Some people are likely comparing mentally with a simple vacuum-brake system. The Westinghouse-type 
air brake system has the advantages during use (to brake a running train), amongst others, of
* being more responsive (for example, differential air pressure may be chosen by the designer for 
most effective mechanical properties, whereas vacuum is limited to 1 bar differential, obviously);
* more effectively checked and maintained (it is easier to notice or find a leak in a 
positive-pressure line, for example by walking past it, than it is to find a leak into a vacuum 
line. Most train-dispatch procedures in the US according to Wiki involve a walk-past of each car to 
ensure air brakes are functioning. This would be much less effective or simple with vacuum-operated 
brakes);
* lighter (lower-pressure-differential systems are generally heavier than higher-pressure 
counterparts in all sorts of engineering contexts).

Stopping a running train effectively is - I would say obviously - a different problem from 
maintaining a stationary (parked) train stationary. The first changes the dynamics of a situation 
and there are effects such as take-up of slack (conversely, slack increase on release-of-braking 
command) which make the dynamic situation quite complicated, I should think, and the system issues 
are thus much wider than a single wagon. Whereas the latter only involves keeping each individual 
wagon where it is, and thus invites a unit solution. I would guess that having separate systems for 
each task eliminates the need for compromise, keeps the reliability issues separate, and likely 
reduces technical complexity.

The question which arises with the Lac-Megantic disaster is why both systems should be considered 
needed to maintain the parked train stationary. The answer is presumably: the train is parked on a 
gradient. Another answer may be that an engineer finds it easier to leave an engine running to power 
the air brake system than to go down the train setting individual hand brakes. Indeed, this second 
answer has been hinted at publicly by the head of the railroad company involved. We'll see what 
transpires with that.

I'd be keen on hearing thoughts on the practicality of a requirement to park trains only on level 
ground in NA. That would eliminate the risk of "migration to the boundary" procedural issues with 
engineers trying to save themselves a bit of work as suggested above.

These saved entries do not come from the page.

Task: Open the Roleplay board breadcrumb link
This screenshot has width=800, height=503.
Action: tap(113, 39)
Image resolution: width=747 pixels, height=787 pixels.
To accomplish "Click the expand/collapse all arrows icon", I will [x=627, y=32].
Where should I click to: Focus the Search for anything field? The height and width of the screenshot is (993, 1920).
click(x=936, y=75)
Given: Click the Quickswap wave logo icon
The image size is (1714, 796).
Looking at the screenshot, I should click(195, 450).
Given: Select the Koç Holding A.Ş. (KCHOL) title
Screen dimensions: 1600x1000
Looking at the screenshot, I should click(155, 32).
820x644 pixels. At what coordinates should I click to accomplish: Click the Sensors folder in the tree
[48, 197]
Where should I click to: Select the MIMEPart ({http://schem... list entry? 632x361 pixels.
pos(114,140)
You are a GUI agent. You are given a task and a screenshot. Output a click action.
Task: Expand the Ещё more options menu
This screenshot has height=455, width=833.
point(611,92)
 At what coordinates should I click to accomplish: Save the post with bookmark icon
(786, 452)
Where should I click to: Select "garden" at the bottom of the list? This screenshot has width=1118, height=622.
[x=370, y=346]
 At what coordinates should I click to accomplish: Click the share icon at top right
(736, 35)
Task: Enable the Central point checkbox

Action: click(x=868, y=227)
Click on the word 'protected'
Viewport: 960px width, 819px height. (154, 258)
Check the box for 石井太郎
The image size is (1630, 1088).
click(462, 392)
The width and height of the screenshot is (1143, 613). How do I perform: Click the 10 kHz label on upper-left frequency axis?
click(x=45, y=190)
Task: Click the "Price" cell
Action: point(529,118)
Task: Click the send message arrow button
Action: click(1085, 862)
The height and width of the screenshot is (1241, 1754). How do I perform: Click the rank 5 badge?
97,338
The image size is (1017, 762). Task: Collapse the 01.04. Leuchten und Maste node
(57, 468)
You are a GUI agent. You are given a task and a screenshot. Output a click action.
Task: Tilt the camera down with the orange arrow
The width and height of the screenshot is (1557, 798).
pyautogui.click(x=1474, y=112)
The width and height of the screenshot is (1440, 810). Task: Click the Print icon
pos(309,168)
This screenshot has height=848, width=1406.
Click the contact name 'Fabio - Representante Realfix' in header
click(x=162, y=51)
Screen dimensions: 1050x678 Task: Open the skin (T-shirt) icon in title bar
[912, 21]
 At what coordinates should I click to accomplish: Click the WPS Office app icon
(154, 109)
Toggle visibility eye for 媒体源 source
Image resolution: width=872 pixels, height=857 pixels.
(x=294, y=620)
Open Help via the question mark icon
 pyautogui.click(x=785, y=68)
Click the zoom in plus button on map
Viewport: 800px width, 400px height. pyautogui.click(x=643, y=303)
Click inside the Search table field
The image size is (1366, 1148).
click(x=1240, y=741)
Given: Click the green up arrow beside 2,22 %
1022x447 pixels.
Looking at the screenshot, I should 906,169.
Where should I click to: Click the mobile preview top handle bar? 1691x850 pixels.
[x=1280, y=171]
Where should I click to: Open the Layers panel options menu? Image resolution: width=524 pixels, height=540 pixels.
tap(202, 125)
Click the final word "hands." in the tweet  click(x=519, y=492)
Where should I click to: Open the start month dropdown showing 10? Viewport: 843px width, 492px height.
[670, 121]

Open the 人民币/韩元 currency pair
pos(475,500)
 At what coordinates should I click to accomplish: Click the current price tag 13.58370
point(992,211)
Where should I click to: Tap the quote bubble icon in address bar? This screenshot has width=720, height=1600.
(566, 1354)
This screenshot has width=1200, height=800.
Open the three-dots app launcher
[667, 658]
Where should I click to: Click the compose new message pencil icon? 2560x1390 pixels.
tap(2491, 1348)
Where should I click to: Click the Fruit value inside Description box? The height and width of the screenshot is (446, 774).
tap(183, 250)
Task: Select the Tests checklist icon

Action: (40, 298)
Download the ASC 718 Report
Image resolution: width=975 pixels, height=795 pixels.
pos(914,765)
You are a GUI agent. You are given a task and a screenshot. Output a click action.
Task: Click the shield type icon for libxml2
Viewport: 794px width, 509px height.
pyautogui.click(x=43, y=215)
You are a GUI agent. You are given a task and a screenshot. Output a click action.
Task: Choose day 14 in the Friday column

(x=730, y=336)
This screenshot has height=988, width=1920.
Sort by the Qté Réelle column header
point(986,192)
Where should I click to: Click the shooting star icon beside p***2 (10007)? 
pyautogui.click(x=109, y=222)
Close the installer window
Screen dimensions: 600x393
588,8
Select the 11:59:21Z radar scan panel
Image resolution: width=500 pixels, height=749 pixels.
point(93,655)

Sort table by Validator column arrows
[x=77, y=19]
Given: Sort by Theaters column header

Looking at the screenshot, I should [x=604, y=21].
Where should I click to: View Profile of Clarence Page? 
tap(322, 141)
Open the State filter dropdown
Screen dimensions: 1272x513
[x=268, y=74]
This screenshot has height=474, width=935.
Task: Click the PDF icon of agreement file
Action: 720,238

Obviously, if you have a longish train, bits of it might be on level track and bits not, and it 
might be hard to tell (one might have to survey and signpost parking spots with allowed train 
lengths and position). I read somewhere that the gradient between Nantes and Lac-Megantic is 1.2%. 
Can anyone confirm?

PBL

On 7/12/13 12:51 AM, Matthew Squair wrote:
> Like all systems there's an operational context that goes hand in hand with safe operations. In this
> case the system is designed so that if you lose pressure, due to a burst hose say, the system will
> 'fail safe' and stop the train. Once stopped you can apply the park brakes to hold you on the grade.
>
> The pneumatic train brakes are not (emphasise not) designed to be used as a means of holding the
> train while it's parked. Just like your car, there's a mechanical park brake. And just like your car
> you shouldn't hop out and walk off without applying the park brakes.

Prof. Peter Bernard Ladkin, Faculty of Technology, University of Bielefeld, 33594 Bielefeld, Germany
Tel+msg +49 (0)521 880 7319  www.rvs.uni-bielefeld.de